Harris sent an audition recording of her top performing middle school ensemble to the Oklahoma Music Educators Association (OMEA) Board in June 2008. The audition recordings were sent to various college band directors, who evaluated the auditions. The college directors reported back to the OMEA Board, and selected the top-ranked ensembles to perform at the convention. Harris' band joins two high school bands and one university band in the OMEA honor band concert.

"I have been in the Miami Schools for 12 years, and we have been very successful," Harris said. "I work with some of the greatest students on earth. I am just elated that my students are going to have this opportunity.
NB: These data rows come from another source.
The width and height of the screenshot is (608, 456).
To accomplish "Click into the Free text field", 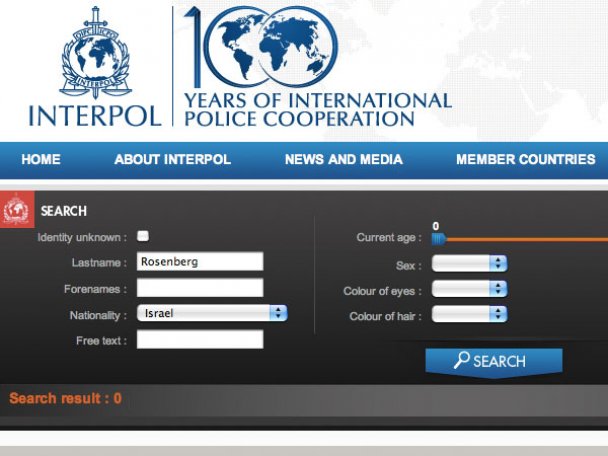I will pyautogui.click(x=200, y=340).
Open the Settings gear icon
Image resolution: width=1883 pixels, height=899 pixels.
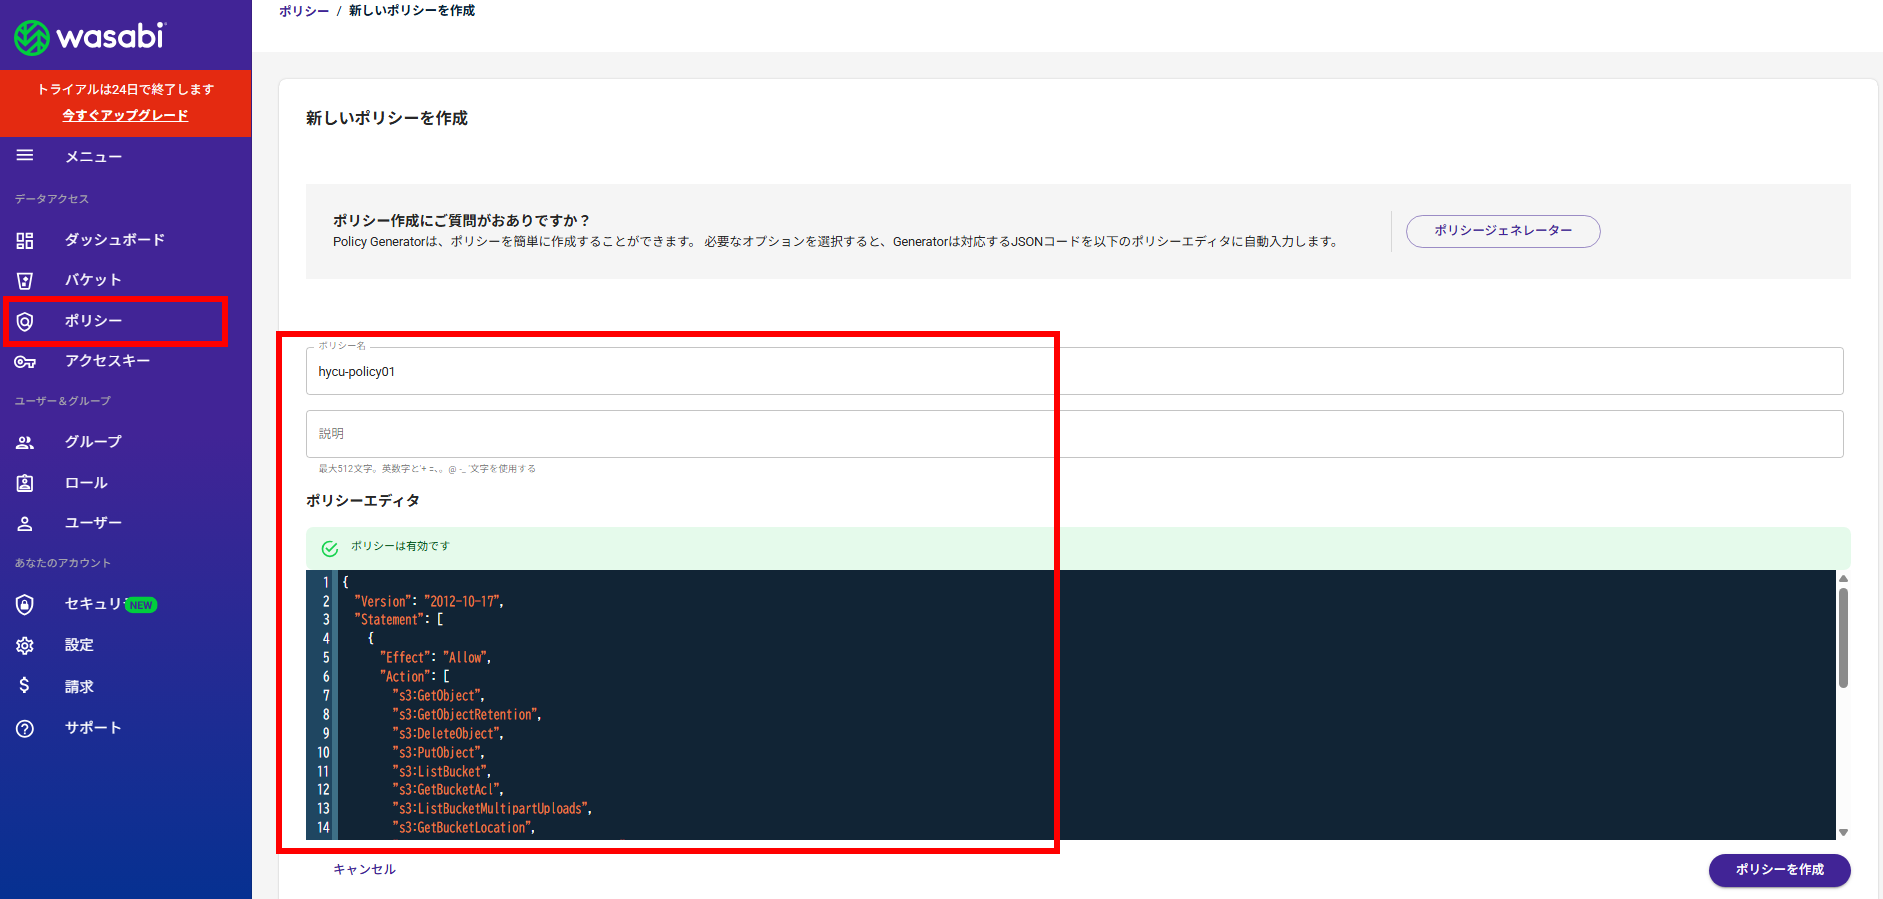pos(25,646)
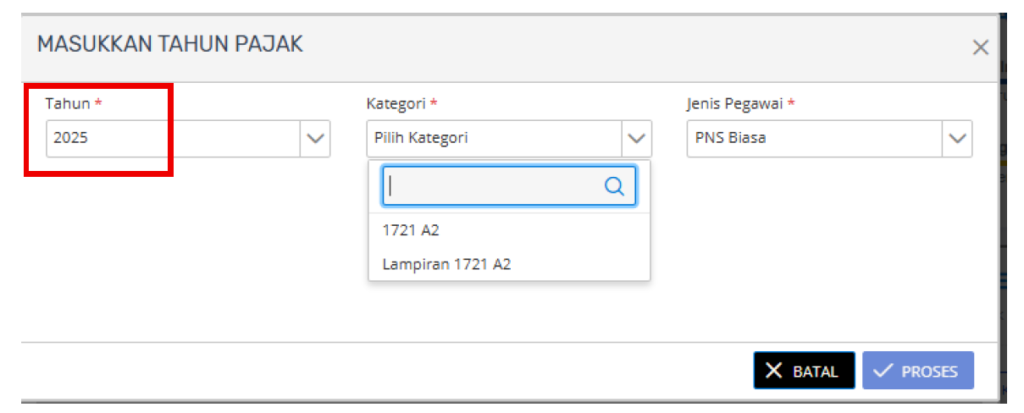This screenshot has width=1024, height=413.
Task: Select the 1721 A2 category option
Action: click(x=411, y=230)
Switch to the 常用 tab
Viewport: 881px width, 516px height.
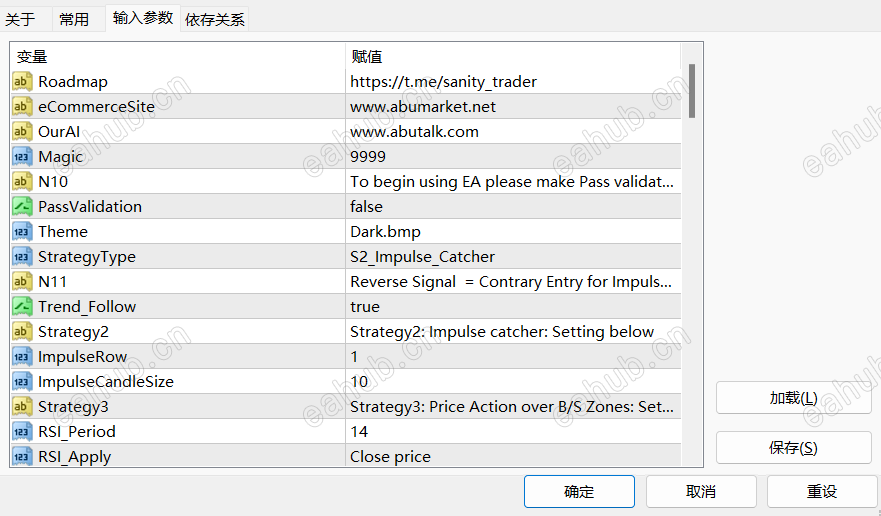tap(74, 20)
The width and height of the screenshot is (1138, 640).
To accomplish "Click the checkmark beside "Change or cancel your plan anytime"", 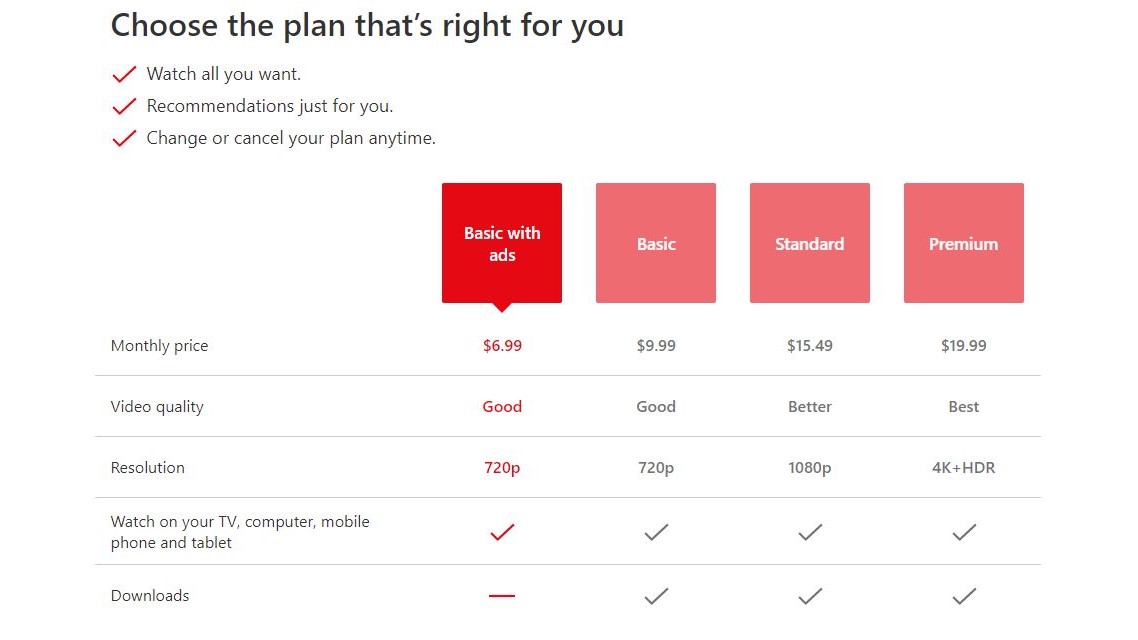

"The preparation process with the students has been incredible," she said. "They are working hard, and the desire to be fine musicians is so visible. As their teacher, I am seeing the looks of pride that they are having working for excellence. We demand and command excellence and settle for nothing less, and they have truly met this challenge."

Harris expressed gratitude to Dr. Jim Hansford, OBU Burton Patterson professor of music, director of bands and coordinator of instrumental studies. Hansford not only taught Harris as an OBU student, but also traveled to Miami to help her band prepare for the OMEA performance.

"To be selected as an honor band to perform at the Oklahoma Music Educators Convention in Tulsa is an honor reserved for only the very finest of our public school band programs," Hansford said. "The competition is demanding and rigorous, and only the most refined and polished ensembles are chosen to perform on the honor concert.

"The Will Rogers ensemble is the single middle school band that will be featured this year. Their director, OBU graduate Toye Harris, and the fine students in the ensemble deserve hearty congratulations for this exceptional accomplishment," he said.

Hansford noted that he is not surprised Harris' band has reached such an accomplishment.

"When she was a music major at OBU in the mid-'90s, she possessed a drive and focus that was a notch above the average student," Hansford said. "I expected great things from her, and obviously she has not disappointed me."